Une fonction d’interpolation dérivée, pas ajustée
Une fonction μ_GPE a été dérivée rigoureusement depuis le mécanisme de projection, suivant le formalisme AQUAL (Bekenstein & Milgrom, 1984). Une tentative d’insertion dans AeST (Skordis & Złośnik, 2021) a révélé une incompatibilité mathématique précise. BIMOND (Milgrom, gravité bimétrique, 2022) présente une structure compatible.
M̄(z) = 2∫₀^√z μ_GPE(x)·x dx
Lagrangien d’interaction, construit explicitement par intégration
Cohérence avec GW170817
La contrainte observationnelle la plus stricte pour toute théorie relativiste de gravité modifiée est la vitesse de propagation des ondes gravitationnelles — une contrainte qui a invalidé TeVeS et la précédente formule Δt de GPE elle-même. Milgrom (2014) démontre, pour la variante Υ de BIMOND, que tout paquet d’ondes se propageant dans une seule direction annule identiquement l’argument de la fonction d’interaction, par un argument d’invariance de Lorentz. La vitesse de propagation est donc exactement c, indépendamment du choix précis de μ_GPE.
Honnêteté scientifique
Limites reconnues
Cette section reçoit la même rigueur que les résultats positifs. Elle est essentielle à la lecture correcte de ce travail.
1
Échelle d’accélération de référence (a_ref)
Ne peut pas être dérivée depuis la géométrie de GPE — un blocage dimensionnel de fond. Une extension postulant une origine cosmologique a été testée et invalidée. a_ref reste empruntée empiriquement, une limite partagée avec MOND elle-même après quarante ans de recherche.
2
Stabilité de BIMOND-GPE non vérifiée
La stabilité (absence de degrés de liberté fantômes) n’a pas été établie. Milgrom lui-même reconnaît que cette question reste ouverte pour BIMOND en général.
3
Risque hérité de MOND, non testé
BIMOND reproduit exactement la phénoménologie de MOND à l’échelle galactique. MOND présente des faiblesses documentées aux échelles plus grandes — déficit de masse dans les amas, incohérence avec le fond diffus cosmologique, désaccord persistant sur le Bullet Cluster. Toute la validation empirique rapportée ici porte exclusivement sur l’échelle des galaxies individuelles.
4
Compétence de l’auteur
L’auteur n’est pas physicien de formation. La poursuite rigoureuse des points ci-dessus — dérivation depuis une action covariante, analyse de stabilité hamiltonienne, extension cosmologique — dépasse ses compétences actuelles.

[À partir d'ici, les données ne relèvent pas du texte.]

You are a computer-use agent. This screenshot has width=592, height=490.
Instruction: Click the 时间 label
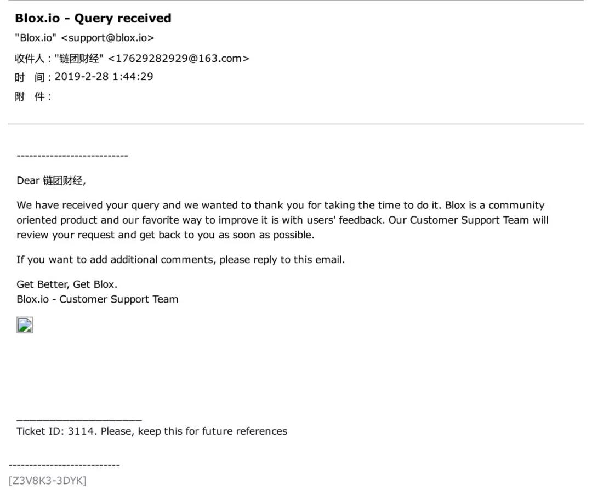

Ce document est une conjecture falsifiable :pas une théorie physique validée ou évaluée par des pairs. Les résultats positifs et les limites sont rapportés avec la même rigueur. Nous cherchons activement un examen par la communauté scientifique.
Publications
Préprints
Déposés sur Zenodo, avec DOI, sous licence Creative Commons Attribution 4.0.
27 juillet 2026 · v1.3DOI 10.5281/zenodo.21624609
Propagation de la lumière dépendante de la densité locale de matière noire : reformulation falsifiable du noyau de la conjecture GPE
Extraction de l’unique noyau falsifiable de la version antérieure de GPE — testé selon deux protocoles pré-enregistrés. Résultat : non-détection, rapportée honnêtement après qu’un signal initial se soit révélé être un artefact de circularité.

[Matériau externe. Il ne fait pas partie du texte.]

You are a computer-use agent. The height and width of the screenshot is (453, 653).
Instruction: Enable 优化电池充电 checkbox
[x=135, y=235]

GPE — Géométrie de Projection Énergétique : reconstruction géométrique, validation empirique, et un candidat de secteur relativiste (BIMOND-GPE)
La reconstruction géométrique complète du mécanisme, sa validation contre plusieurs jeux de données réels indépendants, et le candidat BIMOND-GPE, dont la cohérence avec GW170817 a été vérifiée. Les limites du travail sont documentées avec la même rigueur que les résultats.